死ぬ日まで空を仰ぎ
一点のやましさもなく
木の葉にそよぐ風にも
こころを痛めた
星をうたう心で
生あるものすべてを慈しみ
そして与えられた道を
歩いていこう
今宵も星が風に息づいている
*YMCA訳
(尹東柱 空と風と星と詩から)
街角や家庭でクリスマスツリーが眩しく輝く季節だ。ツリーの一番上にある星、トップスターは、輝いているだろうか。この星は、イエスの生誕を知らせ3人の博士や羊飼いたちを導いた星を表している。地球誕生から輝き煌めいている星をイエスも、歴史上の人物も、私たちも見ている。
イエスの生誕を知らせ導いた星を見上げ、最も弱くされている人々に寄り添い励まし、隣人のために命を捧げたイエスの生涯を思う詩だ。
作詞者の尹さんは、韓国では誰でも知っている詩人で、戦前に立教大学、同志社大学で学んだキリスト者である。
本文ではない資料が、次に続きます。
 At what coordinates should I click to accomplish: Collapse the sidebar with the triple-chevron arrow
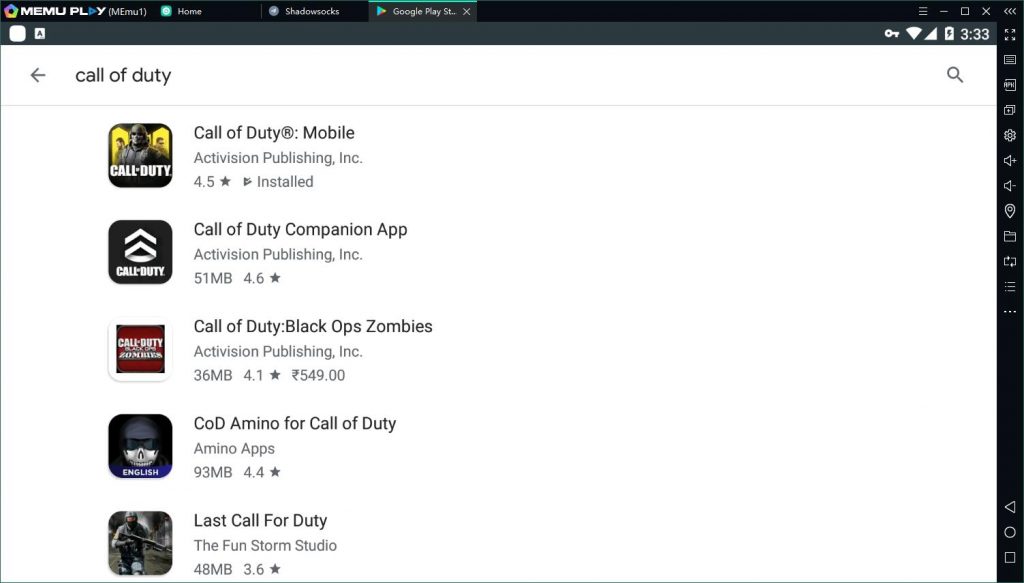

1943年に、日本の植民地からの独立運動により治安維持法違反で逮捕され2年後の終戦直前に獄中で亡くなった。
もう一つ星の話。ナチスドイツに占領されたデンマークでユダヤ人を迫害、虐殺を迫るドイツ軍に対して、国王自身が、ユダヤ人がつけさせられていたダビデの星のマークをつけ、馬に乗り街を行進した。それを見た国民は、奮い立ち同じ星のマークをつけて連帯し、デンマークでのユダヤ人差別、虐殺を防いだ話だ。
「星をうたう心で生あるものすべてを慈しみ、そして、与えられた道を歩いていこう」という尹さんの思いと国王の生き方が重なる。家族や友人と平和なクリスマスを迎えたい。そして静かに星を見上げ、風に息づく思いに触れ、与えられた道を歩んでいこう。